Agenda 2030 Threatens Americans Freedom
On September 25 – 27, 2015, thousands of leaders from all over the World met in New York City to present a new fifteen-year plan entitled “Transforming Our World: the 2030 Agenda for Sustainable Development.” In spite of the name change, Agenda 2030 has the same plan and goals of 1992’s Agenda 21, but on steroids. While Agenda 21 focused mainly on the environment, Agenda 2030 encompasses far more and is touted to be the “new universal agenda” for humanity. It professes to be an altruistic plan that will benefit future generations. “The reality, however, is that U.N. Agenda 2030 will rob individuals of most every freedom through its imposed mandates,” notes Patrick Wood on his website, technocracy.news.
- American sovereignty is being subverted by the United Nations with Obama’s complicit support.

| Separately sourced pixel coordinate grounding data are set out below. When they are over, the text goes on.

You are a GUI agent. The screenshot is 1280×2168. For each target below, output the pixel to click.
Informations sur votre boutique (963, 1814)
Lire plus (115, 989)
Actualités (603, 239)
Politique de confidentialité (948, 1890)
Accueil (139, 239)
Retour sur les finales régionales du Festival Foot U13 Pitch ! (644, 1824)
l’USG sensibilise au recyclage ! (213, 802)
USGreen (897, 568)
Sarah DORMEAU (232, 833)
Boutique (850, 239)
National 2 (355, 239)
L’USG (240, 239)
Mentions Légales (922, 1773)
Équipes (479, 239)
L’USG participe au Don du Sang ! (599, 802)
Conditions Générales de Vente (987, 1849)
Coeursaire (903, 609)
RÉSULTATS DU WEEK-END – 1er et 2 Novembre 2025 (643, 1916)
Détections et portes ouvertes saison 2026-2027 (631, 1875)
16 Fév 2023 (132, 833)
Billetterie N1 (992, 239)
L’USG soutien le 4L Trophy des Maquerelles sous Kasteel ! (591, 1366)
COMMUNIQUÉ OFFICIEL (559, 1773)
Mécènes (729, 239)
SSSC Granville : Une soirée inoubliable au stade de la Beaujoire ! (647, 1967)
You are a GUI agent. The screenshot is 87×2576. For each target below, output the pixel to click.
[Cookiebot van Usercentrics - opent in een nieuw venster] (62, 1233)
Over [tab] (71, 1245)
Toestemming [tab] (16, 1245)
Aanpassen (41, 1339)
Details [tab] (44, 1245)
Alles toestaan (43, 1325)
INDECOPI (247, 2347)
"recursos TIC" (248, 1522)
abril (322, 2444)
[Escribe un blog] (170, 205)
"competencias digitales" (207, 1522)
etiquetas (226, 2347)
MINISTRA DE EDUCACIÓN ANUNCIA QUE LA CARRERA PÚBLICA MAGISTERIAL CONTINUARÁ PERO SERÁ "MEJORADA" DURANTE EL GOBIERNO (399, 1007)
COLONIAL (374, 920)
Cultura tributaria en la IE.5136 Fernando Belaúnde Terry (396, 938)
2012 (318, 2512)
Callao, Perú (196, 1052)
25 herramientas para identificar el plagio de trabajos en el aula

U.S. Sanctuary Cities Releasing Thousands of Dangerous Aliens
The reality of sanctuary cities in the U.S. receives little attention from the mainstream media. However, there are many. As Wikipedia reports, “Sanctuary city is a term that is applied by some to cities in the United States or Canada that have policies designed to not prosecute illegal aliens… The term generally applies to cities that do not allow municipal funds or resources to be used to enforce federal immigration laws, usually by not allowing police or municipal employees to inquire about an individual’s immigration status.” Judicial Watch has reported that on a new study that approximately 1,000 criminal illegal aliens per month were released from jail in 340 cities nationwide over a nine-month period rather than turn those individuals over to federal custody for deportation. “According to an updated report prepared by Immigration and Customs Enforcement (ICE) for Congress, between January 1 and September 30, 2014, local sanctuaries released 9,295 alien offenders that ICE was seeking to deport. More than 600 people were released at least twice. Out of these, 5,947 of the criminal aliens (62 percent) had significant prior criminal histories or other public safety concerns even before the arrest that led to a detainer. Fifty-eight percent of those with a prior history of concern had prior felony charges or convictions; 37 percent had serious prior misdemeanor charges. An alarming number — 2,320 — of the total number of released offenders were subsequently arrested within the time period studied for new crimes after they were released by the sanctuaries.”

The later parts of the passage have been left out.